_COMPITO_: Prosegui il testo sulle misure di sostegno alle imprese durante l'emergenza, riprendendo subito dopo la sua ultima frase.

_TESTO FORNITO_:
>>
Nella fase di emergenza, il governo ha messo in campo alcune misure di sostegno al sistema produttivo, in particolare la priorità è stata data al tema della liquidità. Secondo lei era questa l’esigenza principale delle aziende italiane in questi mesi?

Se quanto dichiarato dal Governo nonostante gli storici problemi della nostra burocrazia si realizzerà in tempi accettabili e se l’Europa si prenderà le sue responsabilità, l’insieme degli aiuti disposti in questa pandemia non ha precedenti nella storia e questa è sicuramente una delle poche buone notizie del momento.
<<
_BLOCCO DATI_:
>>
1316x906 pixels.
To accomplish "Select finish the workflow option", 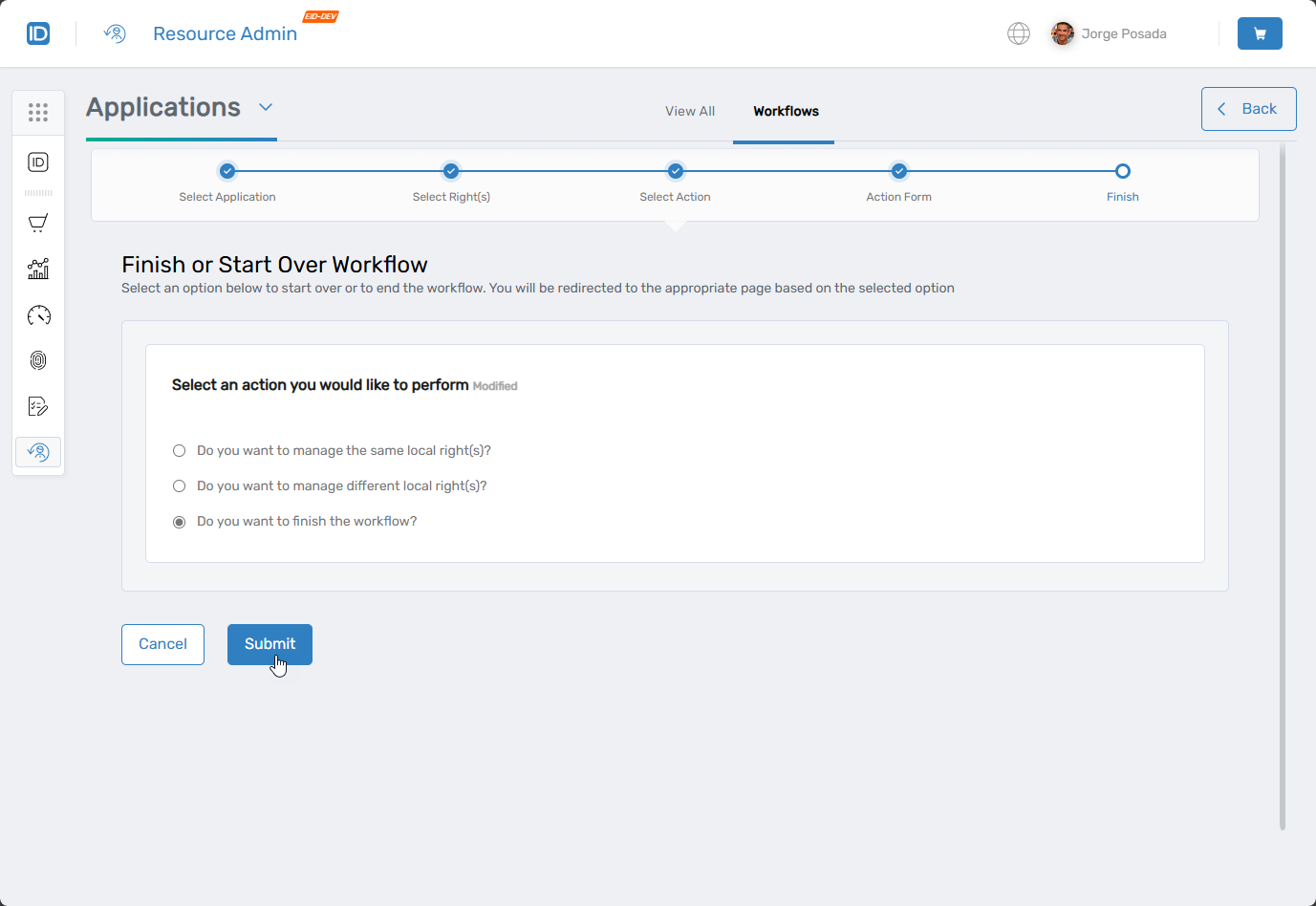I will tap(179, 521).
<<
_SVOLGIMENTO DEL COMPITO_:
Tuttavia la situazione è molto grave, il numero dei morti nel mondo per contagio è impressionante e lo è il numero delle attività soprattutto piccole che non ce la faranno a riaprire. Come noto in Italia le piccole aziende sono la maggioranza e quelle più deboli sono ovviamente a rischio maggiore, per cui è certo che un numero consistente non ce la farà a sopravvivere. Anche se le necessità di un’azienda per superare una crisi di questa portata sono molte, per salvarla in una situazione di questo tipo il primo passo è darle la possibilità di tentare di sopravvivere alla mancanza di liquidità, che è il problema immediato e più vitale che le si presenta. Credo che il nostro Governo stia operando con priorità corrette e in modo serio e responsabile in una situazione così difficile che ha trovato tutto il mondo, non solo l’Italia, totalmente impreparato.

Quale contributo può dare Siri all’industria manifatturiera italiana nei prossimi mesi?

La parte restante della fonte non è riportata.